沢木耕太郎『キャパの十字架』
沢木耕太郎『キャパの十字架』(文藝春秋、2013年)
まだ無名だった一人の青年がスペイン内戦で撮影したといわれる一枚の写真──「崩れ落ちる兵士」。あまたのカメラマンが戦場へと入り、不条理な惨状を様々に伝えてきたが、人がまさに死ぬ瞬間をこれほどヴィヴィッドにつかみ取った写真は皆無であった。
ファシズムの台頭が世界中に不安感をみなぎらせていた時代、フランコ将軍率いる反乱軍によって追い詰められていた共和国政府への同情から、この写真はピカソの「ゲルニカ」と共に反ファシズムのシンボルとなった。そして、撮影した青年、ロバート・キャパは新進の戦場カメラマンとして一躍脚光を浴びることになる。

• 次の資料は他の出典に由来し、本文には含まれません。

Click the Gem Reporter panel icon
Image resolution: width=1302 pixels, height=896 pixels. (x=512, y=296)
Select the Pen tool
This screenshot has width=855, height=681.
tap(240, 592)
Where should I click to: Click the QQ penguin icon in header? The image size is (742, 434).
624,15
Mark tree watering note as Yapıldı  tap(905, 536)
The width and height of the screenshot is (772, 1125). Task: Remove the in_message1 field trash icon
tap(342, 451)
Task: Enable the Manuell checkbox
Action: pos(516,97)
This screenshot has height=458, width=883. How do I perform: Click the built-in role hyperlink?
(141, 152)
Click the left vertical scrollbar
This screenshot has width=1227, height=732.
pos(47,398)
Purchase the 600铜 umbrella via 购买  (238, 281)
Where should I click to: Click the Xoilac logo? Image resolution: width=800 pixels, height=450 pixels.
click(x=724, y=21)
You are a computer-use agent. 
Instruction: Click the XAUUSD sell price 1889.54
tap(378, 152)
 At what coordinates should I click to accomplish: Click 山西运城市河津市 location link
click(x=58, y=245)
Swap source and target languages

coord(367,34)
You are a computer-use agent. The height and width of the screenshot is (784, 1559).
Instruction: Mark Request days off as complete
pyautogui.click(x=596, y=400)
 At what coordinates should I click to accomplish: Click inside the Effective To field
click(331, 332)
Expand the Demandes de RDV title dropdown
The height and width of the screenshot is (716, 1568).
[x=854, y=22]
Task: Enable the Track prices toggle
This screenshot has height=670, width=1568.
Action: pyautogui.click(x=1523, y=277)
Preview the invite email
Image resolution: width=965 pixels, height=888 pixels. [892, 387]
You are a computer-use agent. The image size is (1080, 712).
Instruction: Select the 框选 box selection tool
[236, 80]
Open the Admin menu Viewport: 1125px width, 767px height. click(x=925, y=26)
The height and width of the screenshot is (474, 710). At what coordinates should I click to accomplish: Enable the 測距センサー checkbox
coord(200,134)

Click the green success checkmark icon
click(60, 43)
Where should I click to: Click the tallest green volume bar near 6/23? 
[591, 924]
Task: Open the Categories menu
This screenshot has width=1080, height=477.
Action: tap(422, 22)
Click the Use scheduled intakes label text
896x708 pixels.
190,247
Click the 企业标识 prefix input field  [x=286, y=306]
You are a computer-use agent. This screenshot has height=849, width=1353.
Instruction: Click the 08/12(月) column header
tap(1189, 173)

だが、この写真はあまりにもできすぎていないか? そもそも、どのような経緯から撮影されたのか分かっておらず、キャパ自身も黙して多くを語らないまま、1954年、ヴェトナムで地雷を踏んでこの世を去った。この写真の真偽をめぐっては昔から議論があった。しかしながら、「伝説のカメラマン」として多くのファンを引き付けてきた彼のそもそもの出発点を暴き立てることにはどうしても自己規制が働いてしまう。
著者自身も若き日からキャパの写真に魅了されてきた一人だが、敢えてそうしたタブーに踏み込んだ。写真そのものに隠れていた細かな矛盾点を手がかりに問題の核心へと切り込み、スペインの現地に赴いて取材を進めながら、少しずつ「真実」があぶり出されていくプロセスは実にスリリングだ。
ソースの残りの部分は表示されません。